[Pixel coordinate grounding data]
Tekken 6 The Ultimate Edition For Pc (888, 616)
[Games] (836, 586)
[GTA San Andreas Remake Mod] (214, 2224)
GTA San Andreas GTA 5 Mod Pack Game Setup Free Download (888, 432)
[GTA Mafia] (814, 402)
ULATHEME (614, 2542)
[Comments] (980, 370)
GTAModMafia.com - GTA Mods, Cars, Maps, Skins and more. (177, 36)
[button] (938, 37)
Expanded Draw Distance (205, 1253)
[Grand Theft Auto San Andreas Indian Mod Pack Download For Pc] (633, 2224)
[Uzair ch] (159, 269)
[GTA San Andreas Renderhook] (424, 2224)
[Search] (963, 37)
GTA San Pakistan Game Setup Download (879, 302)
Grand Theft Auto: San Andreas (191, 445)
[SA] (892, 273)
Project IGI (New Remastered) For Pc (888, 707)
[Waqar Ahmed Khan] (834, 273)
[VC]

▶ WHAT THIS TASK INVOLVES
Output the data once more, exactly as given.

▶ WRITTEN SOLUTION
Tekken 6 The Ultimate Edition For Pc (888, 616)
[Games] (836, 586)
[GTA San Andreas Remake Mod] (214, 2224)
GTA San Andreas GTA 5 Mod Pack Game Setup Free Download (888, 432)
[GTA Mafia] (814, 402)
ULATHEME (614, 2542)
[Comments] (980, 370)
GTAModMafia.com - GTA Mods, Cars, Maps, Skins and more. (177, 36)
[button] (938, 37)
Expanded Draw Distance (205, 1253)
[Grand Theft Auto San Andreas Indian Mod Pack Download For Pc] (633, 2224)
[Uzair ch] (159, 269)
[GTA San Andreas Renderhook] (424, 2224)
[Search] (963, 37)
GTA San Pakistan Game Setup Download (879, 302)
Grand Theft Auto: San Andreas (191, 445)
[SA] (892, 273)
Project IGI (New Remastered) For Pc (888, 707)
[Waqar Ahmed Khan] (834, 273)
[VC]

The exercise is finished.